> [Exercise instructions]:
A: From the text on copyright enforcement cases in China, copy out word for word the part that opens with the words containing "2.Beijing – Si" and closes with "under further investigation.".
B: Answer these questions using the text on copyright enforcement cases in China:
(i) How many registered users did siluhd.com have?
(ii) On what date were Wang and Yi arrested?
(iii) What amount was involved in the Cathay Xin Dian software case?
C: In the text on copyright enforcement cases in China, name every province whose Police Administration took unified action against the network pirating Cathay Xin Dian's software.

Prof. Priest’s observations on the pressure put on major sites that offer unlicensed content can equally apply to many of the cases that follow.

 2.Beijing – Si Lu Wang(思路网)

In early 2013, Beijing municipal and local authorities formed a task force to investigate “siluhd.com”, the largest HD web portal in China.  The website users paid a monthly fee to access 18,772 HD films and TV dramas, as well as 3316 music works, and 208 video games. This website had more than 10 thousand active users on a daily basis, generated more than 20,000,000 illegal downloads cumulatively, and had 1.4 million registered users. In April, the task force arrested 11 suspects.This case is still under further investigation.

3. Shanghai – Online Sales of Foreign ISO Standards

NCAC received a complaint from the Standardization Administration of China (SAC) that some websites were selling ISO standards without authorization.  Shanghai municipal authorities investigated this matter with the assistance of the Copyright Protection Office of National Standards Committee’s Working Group and the Shanghai Quality and Technical Supervision Bureau. The investigation revealed that since 2010, the suspect Wang and his accomplices founded “www.pdfstd.com” and five other websites to sell thousands of foreign standards. Wang and his accomplice rented four servers from aboard but also employed overseas third-party payment services.  Wang and Yi were arrested on September 24th and are awaiting sentencing.  Their online payment cooperator is also under investigation.

 4. Jiangsu – Copyright Infringement of Jiangsu Cathay Xin Dian (国泰新点) Software  

 In December 2012 Cathay Xin Dian reported that the piracy of its software product “A Little Wisdom”(一点智慧),  which is popular in the construction industry, had been sold on Taobao (淘宝) illegally since 2010. An investigation by Jiangsu authorities revealed a well organized and wide spread criminal network. On March 29th, the Police Administration of four provinces, Jiangsu, Anhui, Hunan and Zhejiang took unified act to attack the net work: arrested 12 suspects, crashed 4 criminal gangs, shut down 13 online shops, and destroyed 8 piracy dens, where the counterfeiting software (“加密狗”) had been produced, stored, and sold.  The Police Administration of Zhangjiagang City thereafter destroyed another den in Chengdu on June 5th.  This case, involving up to 650 million RMB, is currently under prosecution.

> [Provided material]:

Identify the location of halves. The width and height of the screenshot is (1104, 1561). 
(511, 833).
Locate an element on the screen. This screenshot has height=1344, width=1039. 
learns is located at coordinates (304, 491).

> [Full answers]:
A:
2.Beijing – Si Lu Wang(思路网)

In early 2013, Beijing municipal and local authorities formed a task force to investigate “siluhd.com”, the largest HD web portal in China.  The website users paid a monthly fee to access 18,772 HD films and TV dramas, as well as 3316 music works, and 208 video games. This website had more than 10 thousand active users on a daily basis, generated more than 20,000,000 illegal downloads cumulatively, and had 1.4 million registered users. In April, the task force arrested 11 suspects.This case is still under further investigation.

B:
(i) 1.4 million
(ii) September 24th
(iii) Up to 650 million RMB

C: Jiangsu, Anhui, Hunan, Zhejiang